Loneliness, Social Integration, and Incident Dementia Over 6 Years: Prospective Findings From the English Longitudinal Study of Ageing
Oxford University Press -- The Journals of Gerontology: Series B
DOI 10.1093/geronb/gbx087
  1. Dementia
  2. Loneliness
  3. Longitudinal
  4. Social isolation
  5. Social relationships



Social relationships are important for the maintenance of cognitive function at older ages, with both objective features of social networks and perceived social connections (loneliness) being relevant. There is limited evidence about how different aspects of social experience predict diagnosed dementia.


The sample comprised 6,677 dementia-free individuals at baseline (2004) from the English Longitudinal Study of Ageing. Baseline information on loneliness, number of close relationships, marital status, and social isolation (contact with family and friends and participation in organizations) was analyzed in relation to incident dementia over an average 6.25 years using Cox regression, controlling for potential confounding factors.
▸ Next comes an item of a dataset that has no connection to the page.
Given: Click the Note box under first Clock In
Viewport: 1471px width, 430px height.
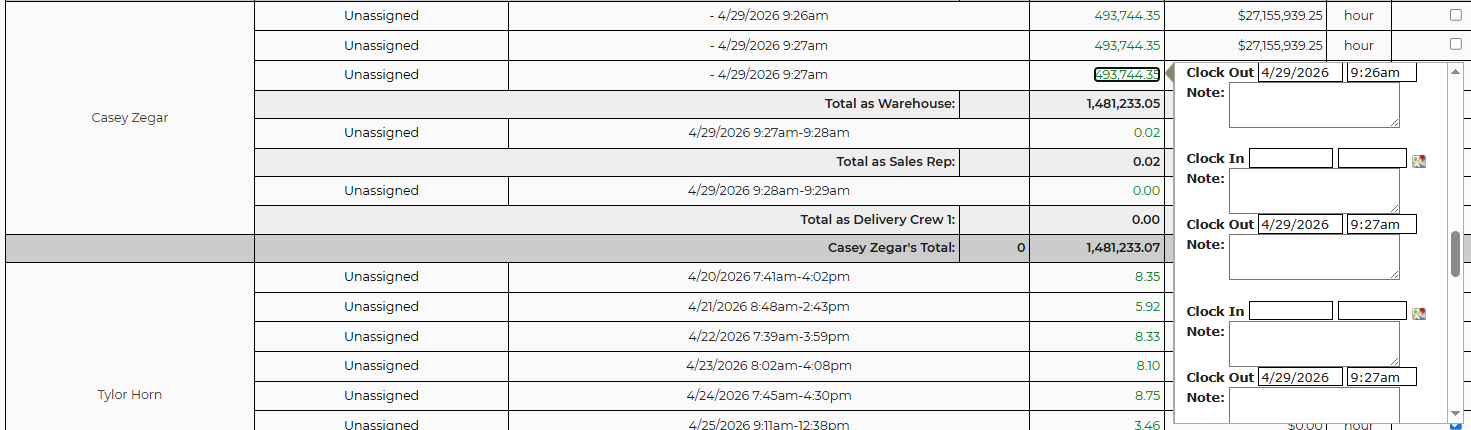Looking at the screenshot, I should (1313, 190).
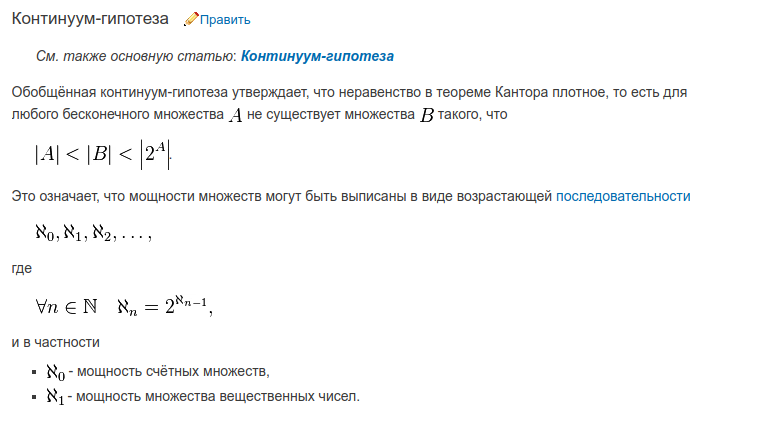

Two hundred twenty participants developed dementia during follow-up. In multivariable analyses, dementia risk was positively related to greater loneliness (hazard ratio 1.40, 95% confidence interval 1.09–1.80, p = .008), and inversely associated with number of close relationships (p < .001) and being married (p = .018). Sensitivity analyses testing for reverse causality and different criteria for diagnosing dementia confirmed the robustness of these findings. There was no association with social isolation.


Dementia risk is associated with loneliness and having fewer close relationships in later life. The underlying mechanisms remain to be elucidated, but efforts to enhance older peoples’ relationship quality may be relevant to dementia risk.